Our national security agencies, in fact, have long been concerned with the threats from hurricanes and other environmental disruptions. Writing with appropriate caution, the National Research Council warned in 2013 that climate change could exacerbate stresses throughout the world, with serious dangers to the United States.

The NRC noted, for instance, that changes in the flow of the Nile River could destabilize Egypt, an important American ally and an anchor of peace in the Middle East, and intensify tensions over water usage between Egypt and its neighbors. Likewise, unstable Pakistan was described as “one of the most water-stressed countries in the world.” Water scarcity there inflamed the antagonism between Pakistan and India, both nuclear-armed powers.

Forced migration was another topic for the NRC. It admitted that proof of a direct causal relationship between climate change and mass migration is elusive. Yet the links seem reasonably clear.

Even if climate change is not certain, it is irresponsible for American policymakers to put off contingency plans for a hotter planet. Something needs to be done. And for leadership, we look to President Donald Trump.

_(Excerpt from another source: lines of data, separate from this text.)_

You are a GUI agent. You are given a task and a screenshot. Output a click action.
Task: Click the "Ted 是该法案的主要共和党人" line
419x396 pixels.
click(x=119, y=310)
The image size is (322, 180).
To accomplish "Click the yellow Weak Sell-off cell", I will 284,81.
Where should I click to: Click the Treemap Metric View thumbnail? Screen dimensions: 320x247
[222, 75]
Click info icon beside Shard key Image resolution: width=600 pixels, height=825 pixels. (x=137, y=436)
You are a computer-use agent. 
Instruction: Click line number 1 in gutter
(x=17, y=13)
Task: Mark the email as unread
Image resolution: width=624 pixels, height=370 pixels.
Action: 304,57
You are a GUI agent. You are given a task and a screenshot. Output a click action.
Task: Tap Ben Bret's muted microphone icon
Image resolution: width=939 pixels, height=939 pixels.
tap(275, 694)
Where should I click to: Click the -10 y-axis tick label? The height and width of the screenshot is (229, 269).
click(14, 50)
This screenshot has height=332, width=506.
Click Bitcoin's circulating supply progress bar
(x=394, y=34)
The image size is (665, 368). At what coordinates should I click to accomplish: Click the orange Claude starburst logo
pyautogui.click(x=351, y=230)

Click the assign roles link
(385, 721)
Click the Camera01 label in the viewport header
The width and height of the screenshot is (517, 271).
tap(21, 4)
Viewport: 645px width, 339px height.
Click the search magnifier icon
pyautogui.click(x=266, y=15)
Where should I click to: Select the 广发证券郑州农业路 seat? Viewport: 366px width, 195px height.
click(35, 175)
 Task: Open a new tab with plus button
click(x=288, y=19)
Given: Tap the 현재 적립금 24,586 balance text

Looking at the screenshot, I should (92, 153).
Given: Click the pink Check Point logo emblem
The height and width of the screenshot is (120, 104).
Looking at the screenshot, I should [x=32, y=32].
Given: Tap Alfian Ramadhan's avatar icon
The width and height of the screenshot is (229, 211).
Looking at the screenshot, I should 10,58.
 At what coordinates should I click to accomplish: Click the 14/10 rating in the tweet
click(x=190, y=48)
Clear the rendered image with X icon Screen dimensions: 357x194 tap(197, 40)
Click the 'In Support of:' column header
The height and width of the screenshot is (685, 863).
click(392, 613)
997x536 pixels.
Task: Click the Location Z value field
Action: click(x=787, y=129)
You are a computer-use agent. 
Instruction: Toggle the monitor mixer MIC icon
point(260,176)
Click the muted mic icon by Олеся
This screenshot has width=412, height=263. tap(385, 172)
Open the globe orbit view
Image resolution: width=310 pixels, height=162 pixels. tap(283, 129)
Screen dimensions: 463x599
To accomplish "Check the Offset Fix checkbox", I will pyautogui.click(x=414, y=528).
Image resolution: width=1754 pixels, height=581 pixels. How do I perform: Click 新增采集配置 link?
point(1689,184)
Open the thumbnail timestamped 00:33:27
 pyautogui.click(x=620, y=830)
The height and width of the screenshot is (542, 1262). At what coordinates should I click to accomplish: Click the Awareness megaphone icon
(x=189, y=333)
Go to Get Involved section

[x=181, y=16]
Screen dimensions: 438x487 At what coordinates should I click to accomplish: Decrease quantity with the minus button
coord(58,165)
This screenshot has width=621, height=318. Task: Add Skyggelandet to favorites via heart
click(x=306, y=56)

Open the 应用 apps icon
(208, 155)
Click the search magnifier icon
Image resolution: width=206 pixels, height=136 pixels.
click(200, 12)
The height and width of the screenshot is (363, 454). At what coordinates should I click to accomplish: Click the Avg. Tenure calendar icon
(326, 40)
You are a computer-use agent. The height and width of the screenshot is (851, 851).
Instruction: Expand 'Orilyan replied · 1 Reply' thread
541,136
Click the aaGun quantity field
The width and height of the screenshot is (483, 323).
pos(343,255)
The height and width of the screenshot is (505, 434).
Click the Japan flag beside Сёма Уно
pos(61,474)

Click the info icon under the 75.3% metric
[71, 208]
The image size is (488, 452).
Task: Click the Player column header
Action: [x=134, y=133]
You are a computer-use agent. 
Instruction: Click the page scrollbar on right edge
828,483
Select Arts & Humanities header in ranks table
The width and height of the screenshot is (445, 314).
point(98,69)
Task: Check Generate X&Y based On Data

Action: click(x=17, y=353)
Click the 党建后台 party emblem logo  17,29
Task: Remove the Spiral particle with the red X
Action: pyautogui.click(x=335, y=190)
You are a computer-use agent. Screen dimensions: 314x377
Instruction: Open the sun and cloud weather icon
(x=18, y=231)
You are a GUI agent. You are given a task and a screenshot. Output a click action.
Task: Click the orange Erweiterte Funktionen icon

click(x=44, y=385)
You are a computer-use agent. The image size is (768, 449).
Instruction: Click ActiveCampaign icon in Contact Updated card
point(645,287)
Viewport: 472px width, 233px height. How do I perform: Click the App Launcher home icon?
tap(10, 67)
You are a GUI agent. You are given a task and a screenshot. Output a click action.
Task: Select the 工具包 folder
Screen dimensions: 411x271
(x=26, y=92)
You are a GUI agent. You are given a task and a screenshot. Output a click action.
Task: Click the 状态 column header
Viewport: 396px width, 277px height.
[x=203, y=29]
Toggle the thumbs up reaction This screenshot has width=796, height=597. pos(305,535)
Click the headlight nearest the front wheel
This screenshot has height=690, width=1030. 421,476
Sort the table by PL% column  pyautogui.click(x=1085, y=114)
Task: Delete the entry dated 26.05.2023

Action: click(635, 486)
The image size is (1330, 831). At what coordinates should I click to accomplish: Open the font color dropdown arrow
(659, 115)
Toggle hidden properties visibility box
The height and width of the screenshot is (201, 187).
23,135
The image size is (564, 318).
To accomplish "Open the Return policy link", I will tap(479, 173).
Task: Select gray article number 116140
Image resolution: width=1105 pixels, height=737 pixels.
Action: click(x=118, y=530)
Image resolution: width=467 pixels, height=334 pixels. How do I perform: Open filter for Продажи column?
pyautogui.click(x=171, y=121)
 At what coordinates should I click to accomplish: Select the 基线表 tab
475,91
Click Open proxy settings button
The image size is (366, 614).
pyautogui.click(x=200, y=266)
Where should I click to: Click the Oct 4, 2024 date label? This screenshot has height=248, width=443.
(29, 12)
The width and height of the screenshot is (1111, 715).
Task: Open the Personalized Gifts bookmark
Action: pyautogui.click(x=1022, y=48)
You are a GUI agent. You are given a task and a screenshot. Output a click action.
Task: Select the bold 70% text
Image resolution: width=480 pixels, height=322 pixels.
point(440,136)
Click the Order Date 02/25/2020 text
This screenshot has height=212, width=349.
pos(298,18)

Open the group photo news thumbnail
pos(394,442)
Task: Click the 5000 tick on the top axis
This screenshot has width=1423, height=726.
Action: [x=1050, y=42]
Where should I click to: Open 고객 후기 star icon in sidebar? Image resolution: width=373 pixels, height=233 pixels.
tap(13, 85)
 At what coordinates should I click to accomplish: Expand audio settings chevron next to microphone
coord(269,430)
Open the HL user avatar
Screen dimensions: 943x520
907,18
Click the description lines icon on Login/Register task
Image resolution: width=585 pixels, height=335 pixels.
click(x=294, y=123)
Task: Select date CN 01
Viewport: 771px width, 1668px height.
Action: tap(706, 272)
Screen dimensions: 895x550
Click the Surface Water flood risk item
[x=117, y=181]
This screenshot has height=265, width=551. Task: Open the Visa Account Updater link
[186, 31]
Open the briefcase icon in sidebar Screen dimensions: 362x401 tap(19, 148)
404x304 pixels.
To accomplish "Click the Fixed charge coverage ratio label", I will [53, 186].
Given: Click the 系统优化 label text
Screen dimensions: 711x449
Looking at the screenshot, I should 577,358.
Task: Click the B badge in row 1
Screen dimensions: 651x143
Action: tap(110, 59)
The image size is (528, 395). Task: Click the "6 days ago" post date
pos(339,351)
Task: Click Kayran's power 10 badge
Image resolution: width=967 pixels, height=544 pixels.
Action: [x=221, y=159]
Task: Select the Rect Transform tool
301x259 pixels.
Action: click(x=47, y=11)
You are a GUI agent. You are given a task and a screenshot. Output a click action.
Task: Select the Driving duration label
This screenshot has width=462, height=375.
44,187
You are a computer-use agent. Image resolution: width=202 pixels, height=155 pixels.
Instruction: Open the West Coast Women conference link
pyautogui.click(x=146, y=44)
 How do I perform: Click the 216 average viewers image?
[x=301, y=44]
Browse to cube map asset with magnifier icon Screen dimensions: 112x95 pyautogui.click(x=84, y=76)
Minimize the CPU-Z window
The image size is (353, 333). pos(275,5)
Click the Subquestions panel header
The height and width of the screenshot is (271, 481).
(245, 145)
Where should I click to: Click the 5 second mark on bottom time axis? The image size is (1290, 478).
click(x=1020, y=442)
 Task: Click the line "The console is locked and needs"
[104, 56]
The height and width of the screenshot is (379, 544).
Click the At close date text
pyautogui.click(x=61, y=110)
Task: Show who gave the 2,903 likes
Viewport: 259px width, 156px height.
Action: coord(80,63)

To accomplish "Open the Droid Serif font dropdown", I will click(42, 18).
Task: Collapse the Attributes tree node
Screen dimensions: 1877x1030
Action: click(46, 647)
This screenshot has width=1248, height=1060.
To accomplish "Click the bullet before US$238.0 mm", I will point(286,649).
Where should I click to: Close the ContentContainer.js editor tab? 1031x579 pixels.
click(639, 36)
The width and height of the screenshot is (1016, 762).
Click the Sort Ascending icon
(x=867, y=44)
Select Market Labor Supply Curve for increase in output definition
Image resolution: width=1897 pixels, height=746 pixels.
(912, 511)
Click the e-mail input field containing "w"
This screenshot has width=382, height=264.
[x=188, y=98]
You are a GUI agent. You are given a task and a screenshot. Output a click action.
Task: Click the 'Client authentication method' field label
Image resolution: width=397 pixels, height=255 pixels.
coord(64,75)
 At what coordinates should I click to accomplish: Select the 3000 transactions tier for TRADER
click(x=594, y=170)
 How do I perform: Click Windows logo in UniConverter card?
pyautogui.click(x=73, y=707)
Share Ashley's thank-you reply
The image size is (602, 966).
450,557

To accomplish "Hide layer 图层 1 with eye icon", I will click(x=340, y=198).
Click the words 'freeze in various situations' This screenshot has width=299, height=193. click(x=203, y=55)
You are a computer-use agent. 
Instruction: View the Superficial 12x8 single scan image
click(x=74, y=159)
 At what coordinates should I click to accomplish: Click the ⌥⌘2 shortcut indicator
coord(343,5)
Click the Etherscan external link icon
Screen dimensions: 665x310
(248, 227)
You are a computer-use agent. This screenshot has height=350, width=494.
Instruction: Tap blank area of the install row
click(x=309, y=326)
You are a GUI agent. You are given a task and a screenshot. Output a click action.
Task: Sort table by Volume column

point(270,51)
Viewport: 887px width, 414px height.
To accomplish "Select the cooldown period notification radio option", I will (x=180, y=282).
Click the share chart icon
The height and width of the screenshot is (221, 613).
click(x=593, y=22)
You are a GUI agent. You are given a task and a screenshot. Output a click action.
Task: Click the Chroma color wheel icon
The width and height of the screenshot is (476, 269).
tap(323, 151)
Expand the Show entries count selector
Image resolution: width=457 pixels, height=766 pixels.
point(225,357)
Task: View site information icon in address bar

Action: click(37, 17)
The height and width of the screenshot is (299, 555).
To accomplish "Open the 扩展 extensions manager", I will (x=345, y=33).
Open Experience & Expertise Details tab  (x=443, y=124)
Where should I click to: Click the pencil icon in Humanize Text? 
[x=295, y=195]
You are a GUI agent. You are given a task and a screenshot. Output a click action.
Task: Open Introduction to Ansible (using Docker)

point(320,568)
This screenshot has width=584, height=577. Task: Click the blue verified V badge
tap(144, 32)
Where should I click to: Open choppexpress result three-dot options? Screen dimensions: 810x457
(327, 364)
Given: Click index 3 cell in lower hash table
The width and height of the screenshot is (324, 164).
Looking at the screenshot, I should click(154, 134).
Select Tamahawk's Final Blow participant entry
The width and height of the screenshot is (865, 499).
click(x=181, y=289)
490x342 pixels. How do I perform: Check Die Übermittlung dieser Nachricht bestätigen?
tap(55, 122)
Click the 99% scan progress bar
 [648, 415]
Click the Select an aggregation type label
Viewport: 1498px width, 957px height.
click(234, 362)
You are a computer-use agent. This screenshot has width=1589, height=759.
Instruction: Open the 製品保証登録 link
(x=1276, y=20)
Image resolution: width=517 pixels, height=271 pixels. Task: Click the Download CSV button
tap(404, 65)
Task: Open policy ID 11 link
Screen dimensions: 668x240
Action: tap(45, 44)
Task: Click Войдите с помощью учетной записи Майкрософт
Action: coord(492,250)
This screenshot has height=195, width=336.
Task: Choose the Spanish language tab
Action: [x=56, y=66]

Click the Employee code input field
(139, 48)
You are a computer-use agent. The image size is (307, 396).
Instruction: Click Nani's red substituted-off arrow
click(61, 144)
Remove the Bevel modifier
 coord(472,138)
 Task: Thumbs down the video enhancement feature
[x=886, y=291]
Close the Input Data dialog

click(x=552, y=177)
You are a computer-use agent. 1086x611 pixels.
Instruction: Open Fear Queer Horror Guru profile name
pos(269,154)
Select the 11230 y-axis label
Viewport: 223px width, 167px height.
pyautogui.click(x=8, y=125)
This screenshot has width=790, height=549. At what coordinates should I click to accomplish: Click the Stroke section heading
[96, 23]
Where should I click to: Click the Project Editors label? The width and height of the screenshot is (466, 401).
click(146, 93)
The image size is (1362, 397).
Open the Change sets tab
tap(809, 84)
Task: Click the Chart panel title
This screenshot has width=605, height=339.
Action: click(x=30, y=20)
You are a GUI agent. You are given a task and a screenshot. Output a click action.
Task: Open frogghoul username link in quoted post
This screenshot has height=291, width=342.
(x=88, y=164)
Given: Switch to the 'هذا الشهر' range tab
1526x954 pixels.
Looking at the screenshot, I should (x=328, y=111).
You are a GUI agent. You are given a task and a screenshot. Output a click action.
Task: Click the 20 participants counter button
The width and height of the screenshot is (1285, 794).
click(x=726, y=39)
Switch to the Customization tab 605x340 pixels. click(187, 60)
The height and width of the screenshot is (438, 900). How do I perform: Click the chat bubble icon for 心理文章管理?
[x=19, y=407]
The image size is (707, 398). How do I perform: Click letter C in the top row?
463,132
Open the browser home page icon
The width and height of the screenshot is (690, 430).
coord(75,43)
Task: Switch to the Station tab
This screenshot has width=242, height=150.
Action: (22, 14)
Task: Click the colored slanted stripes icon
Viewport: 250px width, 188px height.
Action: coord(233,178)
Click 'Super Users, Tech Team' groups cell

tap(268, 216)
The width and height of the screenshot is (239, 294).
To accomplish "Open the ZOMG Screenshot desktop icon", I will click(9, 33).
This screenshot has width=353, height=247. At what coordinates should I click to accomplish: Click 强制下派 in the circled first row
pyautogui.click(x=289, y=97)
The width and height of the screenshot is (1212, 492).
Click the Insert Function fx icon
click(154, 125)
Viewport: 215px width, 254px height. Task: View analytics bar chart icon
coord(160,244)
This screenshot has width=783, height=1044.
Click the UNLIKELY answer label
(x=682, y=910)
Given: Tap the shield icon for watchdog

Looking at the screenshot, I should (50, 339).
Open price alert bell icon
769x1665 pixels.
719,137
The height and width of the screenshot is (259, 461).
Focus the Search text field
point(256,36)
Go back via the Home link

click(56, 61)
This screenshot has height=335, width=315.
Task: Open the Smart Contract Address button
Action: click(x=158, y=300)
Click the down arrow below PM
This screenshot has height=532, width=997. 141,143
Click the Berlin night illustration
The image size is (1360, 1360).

Just as it took Richard Nixon, a staunch Cold Warrior, to open up relations with Communist China, it will take a conservative President to make a compelling case for the environment. When environmental causes are spearheaded by an Al Gore or a Bernie Sanders, they come across as unconcerned with the repercussions for American industry and its workers. Trump is better positioned to build consensus. He can lay out the connections between environmental degradation and war, terrorism, and disruptive migration.

We are law professors, not climate scientists. Still, we wonder if it is a mere coincidence, for example, that civil war rages in Yemen while drinkable water disappears. Or that Africans who migrate to Europe often come from places that cannot sustain enough food for all the people there.

Trump has been remarkably flexible in how he builds support for his policies. Witness his recent deal-making with Chuck and Nancy. His environmental leadership could thus start with a simple Tweet: “We need to consider this climate thing. Important.”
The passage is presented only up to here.